Stored items:
################

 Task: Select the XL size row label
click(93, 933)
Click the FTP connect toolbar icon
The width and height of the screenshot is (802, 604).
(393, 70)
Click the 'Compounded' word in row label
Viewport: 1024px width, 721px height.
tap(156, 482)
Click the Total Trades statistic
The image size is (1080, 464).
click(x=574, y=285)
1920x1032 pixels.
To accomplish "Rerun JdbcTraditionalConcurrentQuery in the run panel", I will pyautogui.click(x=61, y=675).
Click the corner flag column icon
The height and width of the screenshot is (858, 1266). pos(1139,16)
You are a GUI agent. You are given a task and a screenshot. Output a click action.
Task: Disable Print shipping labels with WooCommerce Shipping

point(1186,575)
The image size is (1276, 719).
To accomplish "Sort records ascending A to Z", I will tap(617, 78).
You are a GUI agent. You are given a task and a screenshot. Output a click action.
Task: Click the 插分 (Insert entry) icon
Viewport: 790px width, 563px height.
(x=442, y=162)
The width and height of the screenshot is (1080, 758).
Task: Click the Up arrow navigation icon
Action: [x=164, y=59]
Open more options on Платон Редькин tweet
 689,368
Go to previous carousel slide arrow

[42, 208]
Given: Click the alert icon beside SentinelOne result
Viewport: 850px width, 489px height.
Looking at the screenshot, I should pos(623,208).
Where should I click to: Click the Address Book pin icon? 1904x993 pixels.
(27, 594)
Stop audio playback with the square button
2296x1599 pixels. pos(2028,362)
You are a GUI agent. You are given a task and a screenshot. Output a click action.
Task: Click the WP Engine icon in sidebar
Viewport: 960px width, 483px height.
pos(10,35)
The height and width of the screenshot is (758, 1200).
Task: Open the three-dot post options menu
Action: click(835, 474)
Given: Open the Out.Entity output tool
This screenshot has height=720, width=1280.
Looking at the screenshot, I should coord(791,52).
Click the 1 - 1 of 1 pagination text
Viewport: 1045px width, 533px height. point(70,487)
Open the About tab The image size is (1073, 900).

################

Work required ▸
Line by line, copy the data above.

Result of this exercise ▸
 Task: Select the XL size row label
click(93, 933)
Click the FTP connect toolbar icon
The width and height of the screenshot is (802, 604).
(393, 70)
Click the 'Compounded' word in row label
Viewport: 1024px width, 721px height.
tap(156, 482)
Click the Total Trades statistic
The image size is (1080, 464).
click(x=574, y=285)
1920x1032 pixels.
To accomplish "Rerun JdbcTraditionalConcurrentQuery in the run panel", I will pyautogui.click(x=61, y=675).
Click the corner flag column icon
The height and width of the screenshot is (858, 1266). pos(1139,16)
You are a GUI agent. You are given a task and a screenshot. Output a click action.
Task: Disable Print shipping labels with WooCommerce Shipping

point(1186,575)
The image size is (1276, 719).
To accomplish "Sort records ascending A to Z", I will tap(617, 78).
You are a GUI agent. You are given a task and a screenshot. Output a click action.
Task: Click the 插分 (Insert entry) icon
Viewport: 790px width, 563px height.
(x=442, y=162)
The width and height of the screenshot is (1080, 758).
Task: Click the Up arrow navigation icon
Action: [x=164, y=59]
Open more options on Платон Редькин tweet
 689,368
Go to previous carousel slide arrow

[42, 208]
Given: Click the alert icon beside SentinelOne result
Viewport: 850px width, 489px height.
Looking at the screenshot, I should pos(623,208).
Where should I click to: Click the Address Book pin icon? 1904x993 pixels.
(27, 594)
Stop audio playback with the square button
2296x1599 pixels. pos(2028,362)
You are a GUI agent. You are given a task and a screenshot. Output a click action.
Task: Click the WP Engine icon in sidebar
Viewport: 960px width, 483px height.
pos(10,35)
The height and width of the screenshot is (758, 1200).
Task: Open the three-dot post options menu
Action: click(835, 474)
Given: Open the Out.Entity output tool
This screenshot has height=720, width=1280.
Looking at the screenshot, I should coord(791,52).
Click the 1 - 1 of 1 pagination text
Viewport: 1045px width, 533px height. point(70,487)
Open the About tab The image size is (1073, 900).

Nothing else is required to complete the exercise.